The PBR bolsters the flash-pot rock ’n’ roll fluff by promoting its cowboys as legitimate athletes. The organization still hasn’t produced an Elway, A-Rod, Jordan, or Earnhardt Jr., though. The closest PBR has come to a breakout star is now-retired Ty Murray, who, despite his stellar bull-riding performances, was more widely known for being the on-again, off-again beau of bosomy folk-pop singer Jewel.

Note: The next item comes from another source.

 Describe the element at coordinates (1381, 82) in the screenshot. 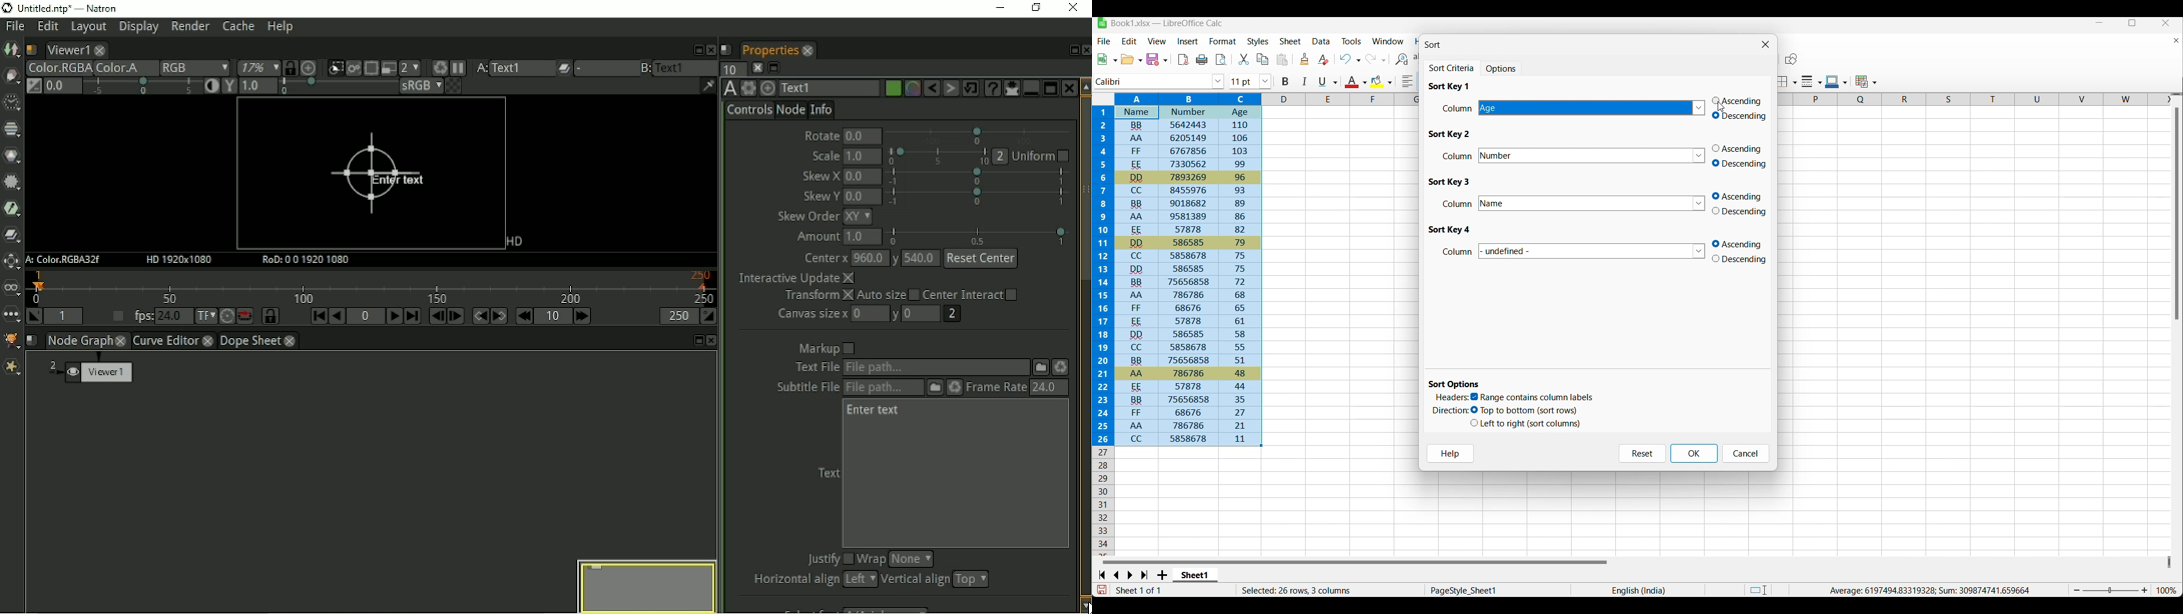

I see `Current highlighted color and other options` at that location.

It’s possible that the PBR’s breakout star won’t be human. An animal-rights activist might raise a skeptical eyebrow, but the bred-to-buck bulls are billed as loving the game, eager to engage in an eight-second battle of will and skill. The more men a bull bucks off, the higher the bull’s profile. Two-time Bucking Bull of the Year  Little Yellow Jacket was the big rock star this year. Known for his unpredictability—and his 70 buck-offs in a five-year career—he was the one to watch, until 1997 PBR World Champion Michael Gaffney got the best of him in April by tying the all-time high score of 96.5 in Nampa, Idaho. Fans follow the performances of Cash, Sling Blade, Ugly, Hammer, and Mossy Oak Mudslinger, learning their quirks and idiosyncrasies (fights in the chute, spins hard to the left, likes to hook a cowboy when he’s down, etc.), as well as their stats. Reigning world champion Chris Shivers no doubt wishes he got that much attention.

Some riders from the old-fashioned PRCA say joining the PBR is like a country singer going to Branson—a low-stress, low-prestige money gig for those who don’t have the cojones to be relentless road warriors. Still, the PRCA knows which way the hay is blowing: In 2003, the austere organization launched Xtreme Bulls, a bull-riding-only tour that piggybacks on some of its regular rodeos.

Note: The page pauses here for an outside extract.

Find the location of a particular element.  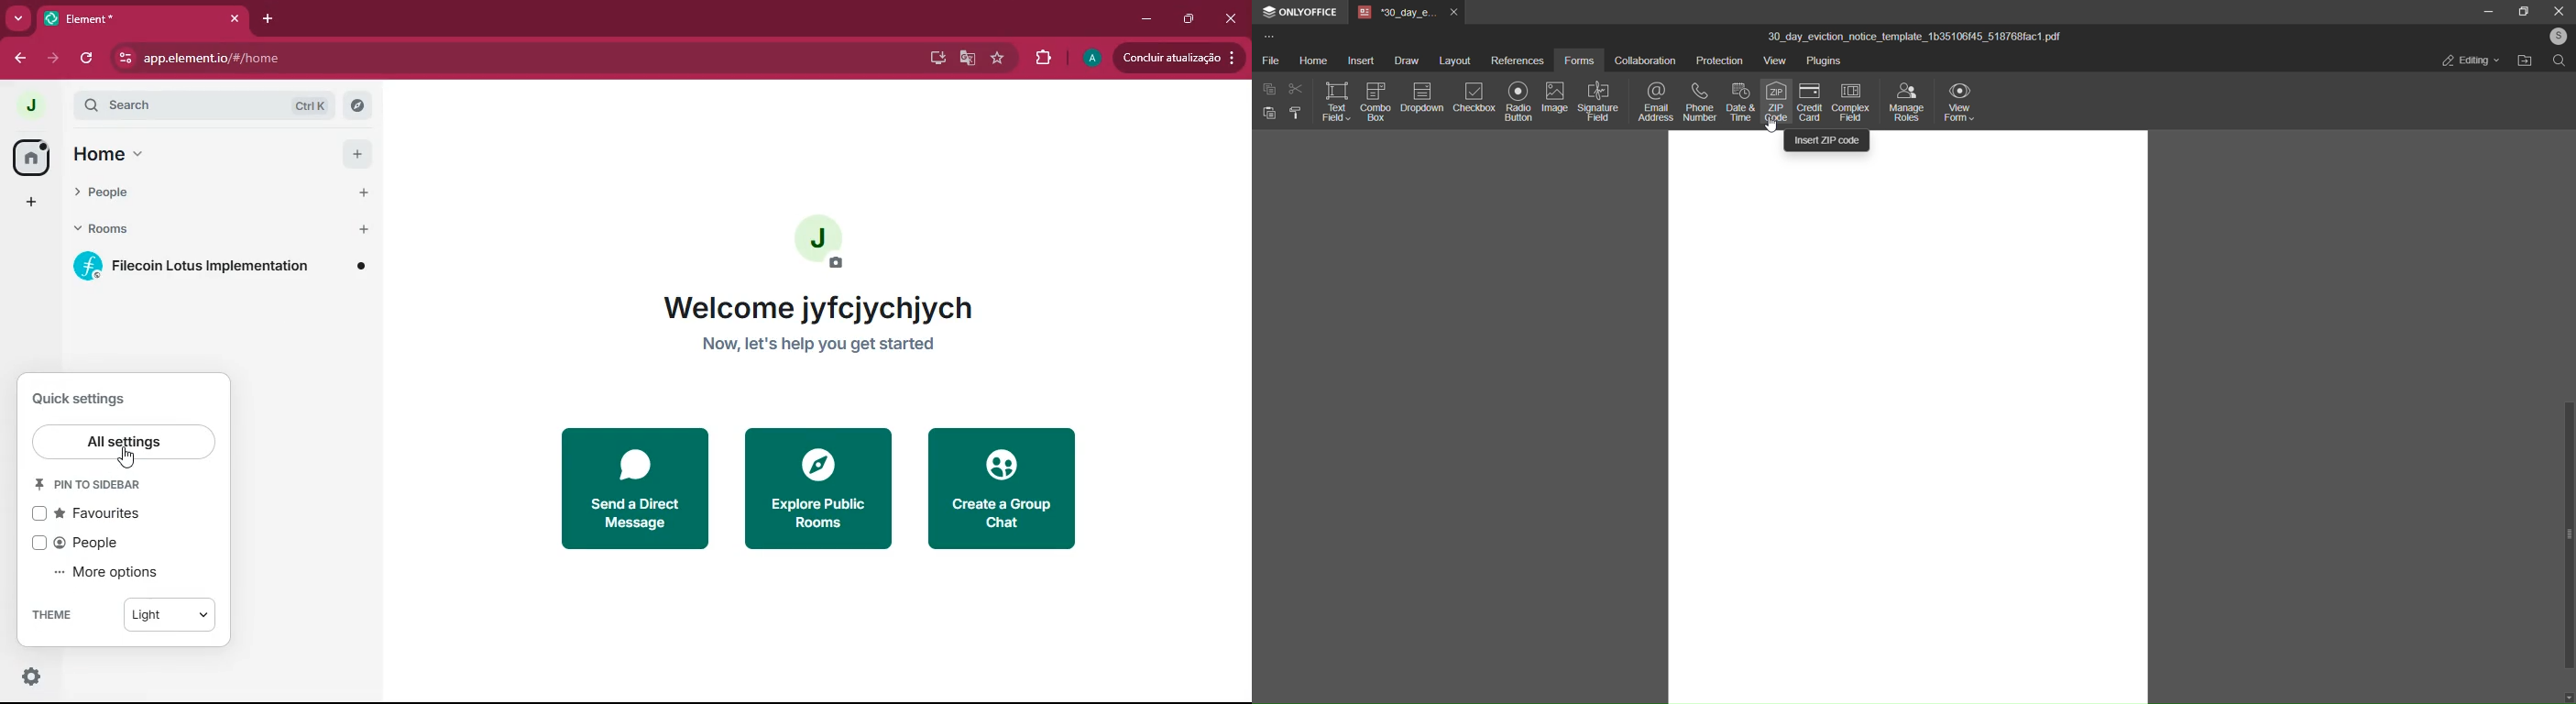

cursor is located at coordinates (126, 457).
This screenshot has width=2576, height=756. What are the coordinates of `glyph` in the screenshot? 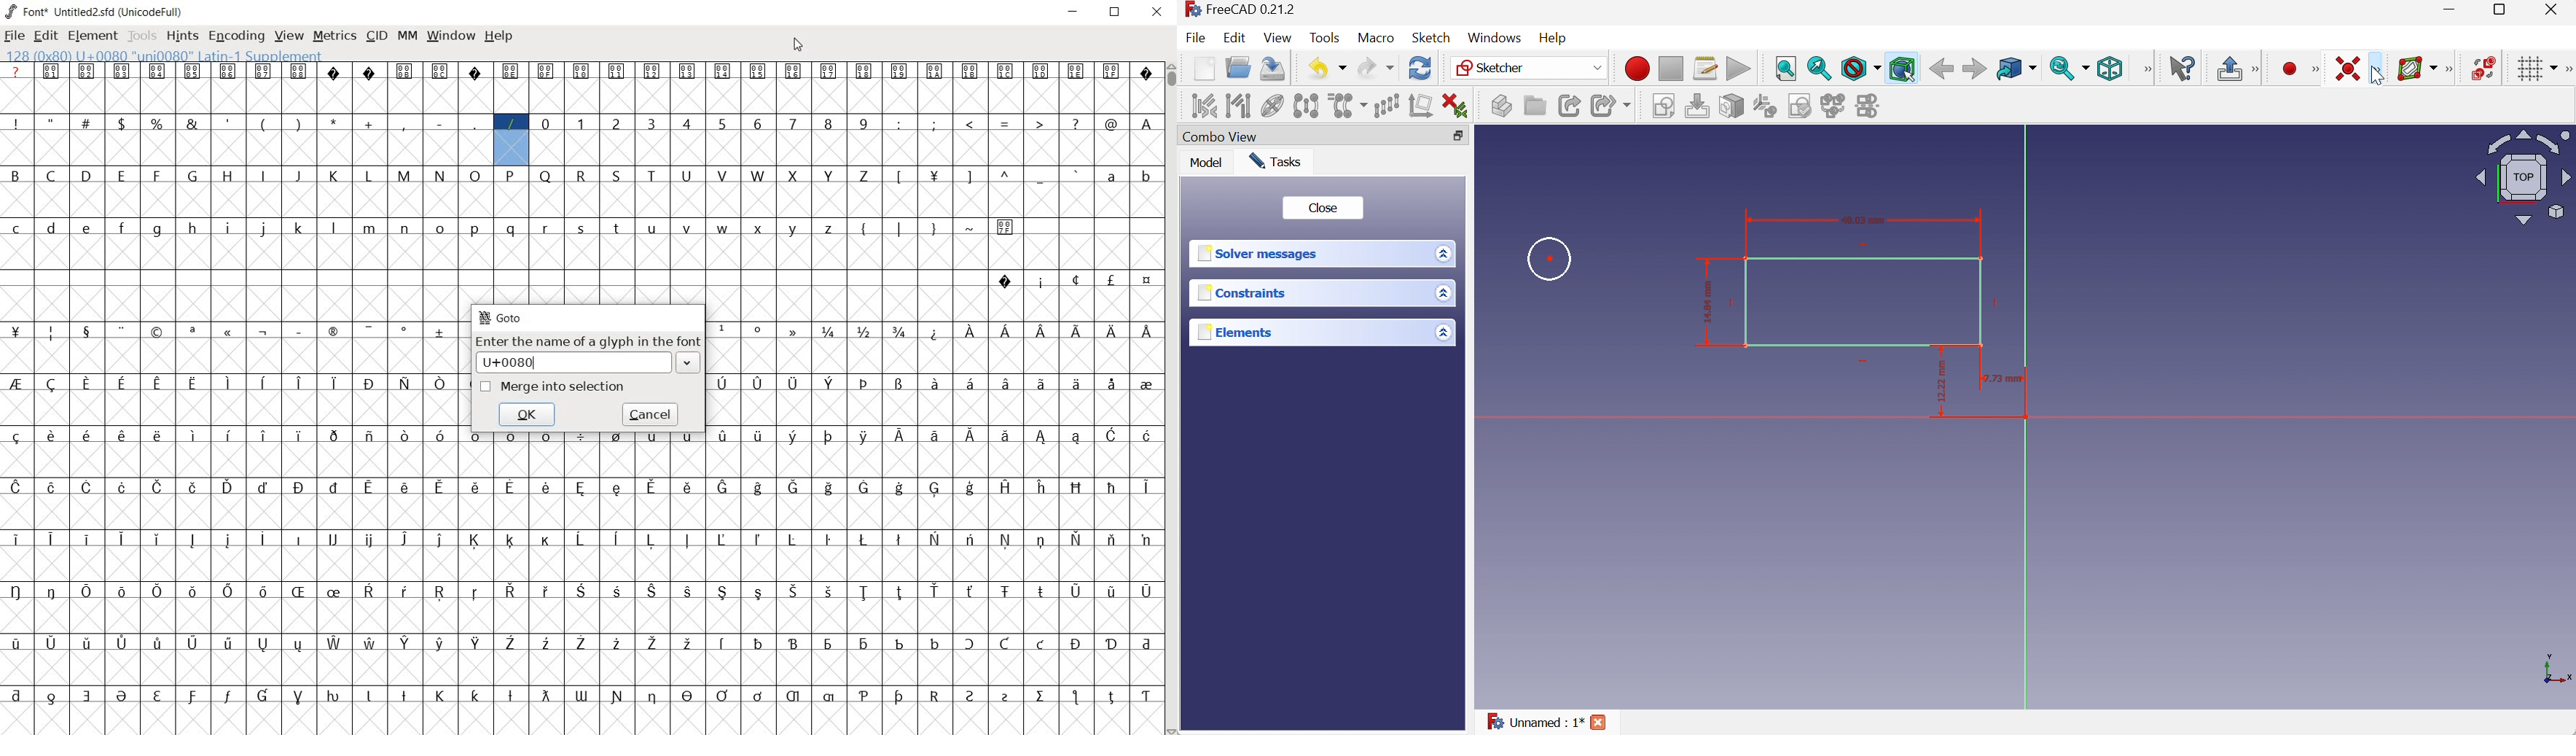 It's located at (864, 696).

How far might the PBR and PRCA go in their quest for broader appeal? An athletic organization has every right to expand its fan base. The possibilities for courting the young-n-hip are endless: Kid Rock doing color commentary. A hybrid Chippendales/PBR tour. A Stetson trucker hat. But hopefully the cowboy way won’t extend too far beyond cock rock. Even the most open-minded early adopter might not be ready to see her favorite cowboy bucking out of the chute on the back of A Heartbreaking Bull of Staggering Genius.

Correction, May 28, 2004:This article originally misstated the date when Professional Bull Riders, Inc. was founded. It was 1992, not 1994.(Return to corrected sentence.)